(What you need to do) Pick out each line in the records below that contains the string "want", and copy those lines. Case counts.
== Task input ==
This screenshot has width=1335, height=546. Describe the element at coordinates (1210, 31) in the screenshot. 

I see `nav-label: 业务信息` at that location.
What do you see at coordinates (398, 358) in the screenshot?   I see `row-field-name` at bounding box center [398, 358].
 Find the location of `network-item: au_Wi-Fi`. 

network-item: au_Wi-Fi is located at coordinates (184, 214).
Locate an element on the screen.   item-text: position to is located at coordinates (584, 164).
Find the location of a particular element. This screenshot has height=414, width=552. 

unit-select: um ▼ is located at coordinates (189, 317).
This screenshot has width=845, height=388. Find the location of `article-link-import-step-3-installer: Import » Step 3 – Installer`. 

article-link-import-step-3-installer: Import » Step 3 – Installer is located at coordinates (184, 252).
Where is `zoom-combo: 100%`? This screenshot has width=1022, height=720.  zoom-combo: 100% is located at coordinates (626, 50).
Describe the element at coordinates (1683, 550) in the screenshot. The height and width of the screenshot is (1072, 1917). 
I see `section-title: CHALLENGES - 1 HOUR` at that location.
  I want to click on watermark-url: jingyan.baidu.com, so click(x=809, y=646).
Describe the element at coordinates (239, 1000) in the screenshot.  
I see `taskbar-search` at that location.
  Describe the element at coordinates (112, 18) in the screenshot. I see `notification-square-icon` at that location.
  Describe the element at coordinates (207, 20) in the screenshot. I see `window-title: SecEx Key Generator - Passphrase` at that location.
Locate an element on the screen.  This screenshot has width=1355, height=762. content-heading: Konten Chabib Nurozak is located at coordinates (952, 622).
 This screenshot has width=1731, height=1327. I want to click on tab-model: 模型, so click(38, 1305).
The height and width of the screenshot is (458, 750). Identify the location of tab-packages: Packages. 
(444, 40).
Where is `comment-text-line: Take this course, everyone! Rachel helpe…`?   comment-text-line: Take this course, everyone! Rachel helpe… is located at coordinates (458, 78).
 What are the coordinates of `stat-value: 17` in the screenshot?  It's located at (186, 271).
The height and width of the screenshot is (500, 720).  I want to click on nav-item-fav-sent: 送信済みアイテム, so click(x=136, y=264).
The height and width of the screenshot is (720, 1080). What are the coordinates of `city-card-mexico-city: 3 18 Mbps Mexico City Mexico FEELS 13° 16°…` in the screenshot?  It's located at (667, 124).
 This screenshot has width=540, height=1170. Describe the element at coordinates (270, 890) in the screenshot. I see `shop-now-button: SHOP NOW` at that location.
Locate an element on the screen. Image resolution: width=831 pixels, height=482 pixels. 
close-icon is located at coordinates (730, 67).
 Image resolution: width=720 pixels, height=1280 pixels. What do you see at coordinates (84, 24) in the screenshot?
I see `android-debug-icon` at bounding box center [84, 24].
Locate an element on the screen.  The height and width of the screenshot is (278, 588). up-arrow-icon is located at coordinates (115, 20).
===
(Answer section)
  I want to click on watermark-url: jingyan.baidu.com, so click(x=809, y=646).
 This screenshot has width=1731, height=1327. I want to click on tab-model: 模型, so click(38, 1305).
The height and width of the screenshot is (500, 720).  I want to click on nav-item-fav-sent: 送信済みアイテム, so click(x=136, y=264).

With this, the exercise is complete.